Lucy cooks, I wash. Lucy irons, I fold. The pattern is almost embarrassingly obvious: Of any task, Lucy's the skill, I'm the muscle. Most of what I contribute, in fact, from chopping vegetables to grilling meat to taking out the trash, involves lifting my right arm up and down, over and over. That's it.

Maybe this is what happens when you marry late, already deep in the groove of your own predilections. You spin around the same house on separate tracks. Or maybe I'm a special case. My cooking skills devolved in my fourth decade of singlehood into something more akin to gathering: a little hummus, some steamed broccoli, a handful of nuts. Single ingredients consumed separately, like a grazing goat.

My cleaning was even worse. A friend once came into my apartment to water plants while I was on vacation and found the place so disheveled that she wondered if I'd been robbed.
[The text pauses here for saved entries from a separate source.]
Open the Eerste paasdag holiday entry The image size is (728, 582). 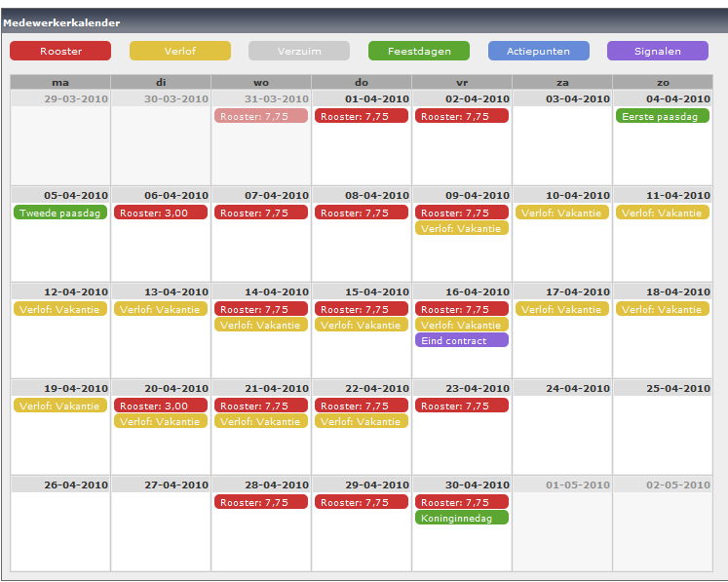pos(663,116)

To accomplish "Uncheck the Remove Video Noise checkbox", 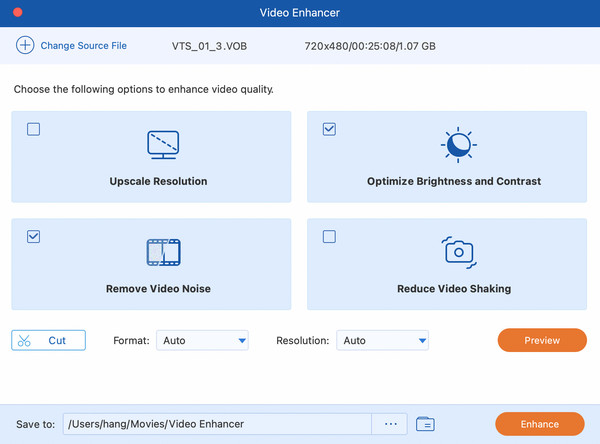I will [x=34, y=237].
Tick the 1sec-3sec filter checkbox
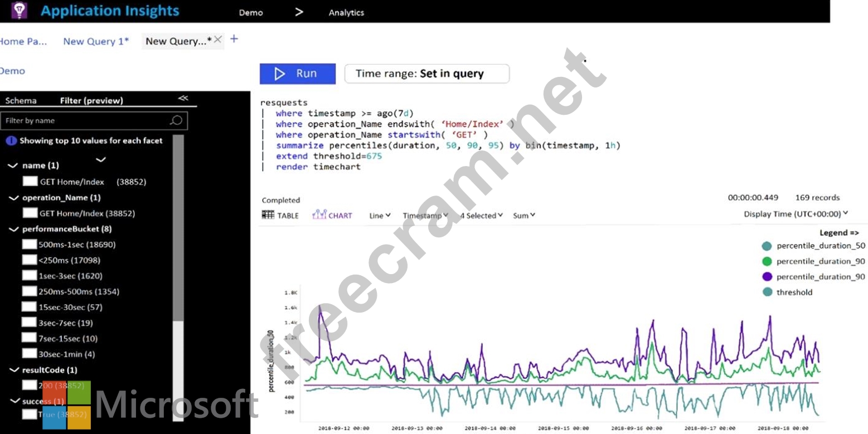The height and width of the screenshot is (434, 868). click(30, 275)
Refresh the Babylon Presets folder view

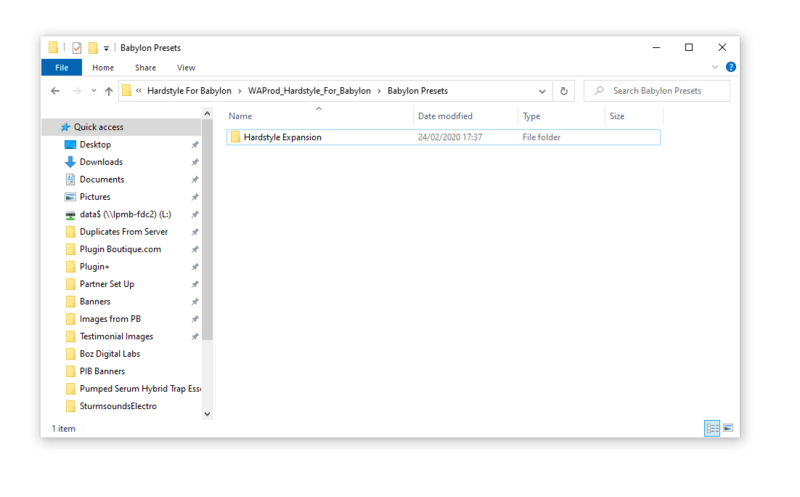pyautogui.click(x=564, y=91)
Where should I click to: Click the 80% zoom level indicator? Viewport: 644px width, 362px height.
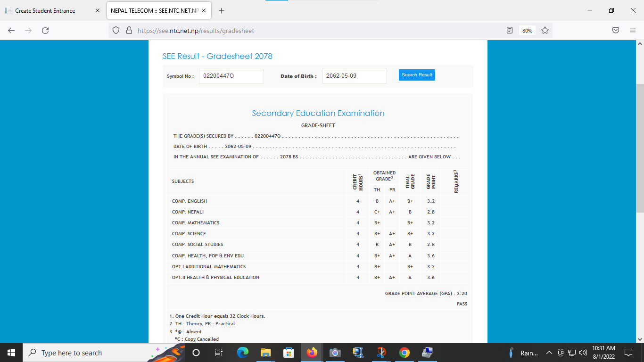(527, 31)
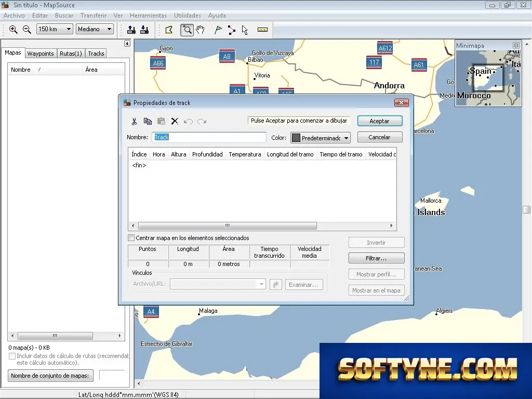
Task: Click the Nombre track text field
Action: tap(209, 137)
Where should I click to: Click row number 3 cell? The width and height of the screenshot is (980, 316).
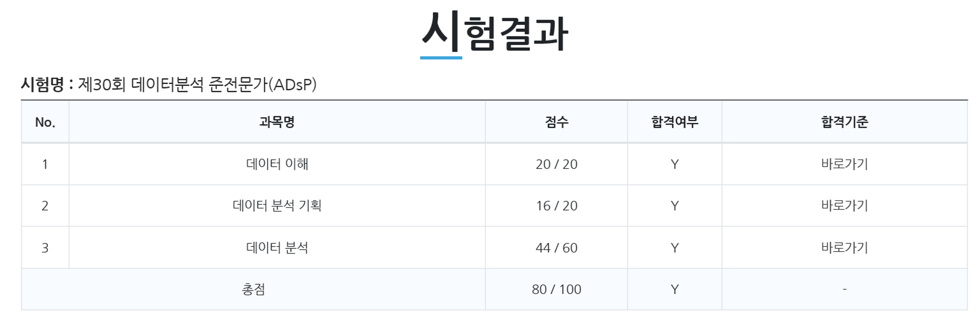[45, 248]
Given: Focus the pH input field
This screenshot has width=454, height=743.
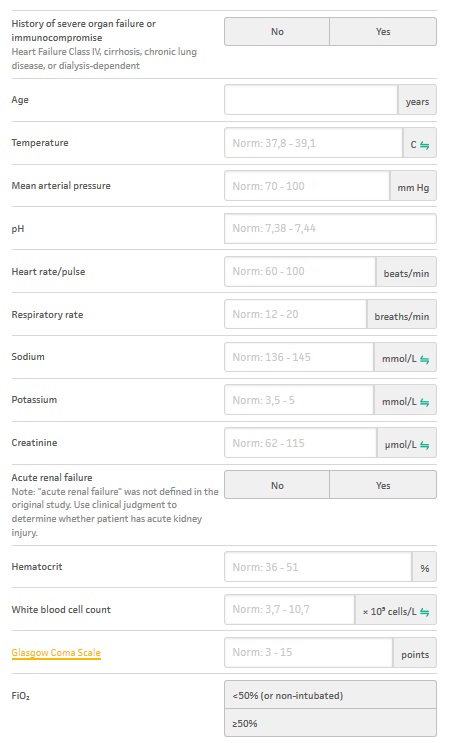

My only vacuum was a Shop Vac, with a long, wide hose that came in handy when I needed to suck the fruit flies out of the air.

The skills I have honed have almost no place in household management. Guitar playing is useful only if the guitar can be used to serve snacks or squash spiders, and even then no playing is required—it's an up-and-down movement. Good writing has sometimes earned us airline vouchers through persuasive complaint letters, indeed it pays roughly half the bills. But I should probably be emptying the Diaper Genie right now—up, down.

It may be too late to change now. With Pepin in the mix, the need for efficiency has locked our roles into place. I could learn to cook, but my next free weekend is probably sometime in 2025. If we do what we're best at, everyone gets a little sleep and no one gets hurt unless they're standing under a window.

Whether Pepin herself falls into gender roles is something I think about every time I slip her into another pink sleeper, standing on her pink carpet under pink pom-pom decorations. Even so, I often forget she's a girl. In the first couple posts of this blog, I accorded her the wrong pronoun. Freud might say I actually wanted a boy; I say she kind of looks like a boy. She's a baby, which is pretty close to gender neutral. It's a good reminder that she could become just about anything—including a boy. She'll follow her own path until it's worn in, and she'll finally understand her parents.

(Pepin as the poster child for not overthinking gender stereotypes: pink on pink on pink.)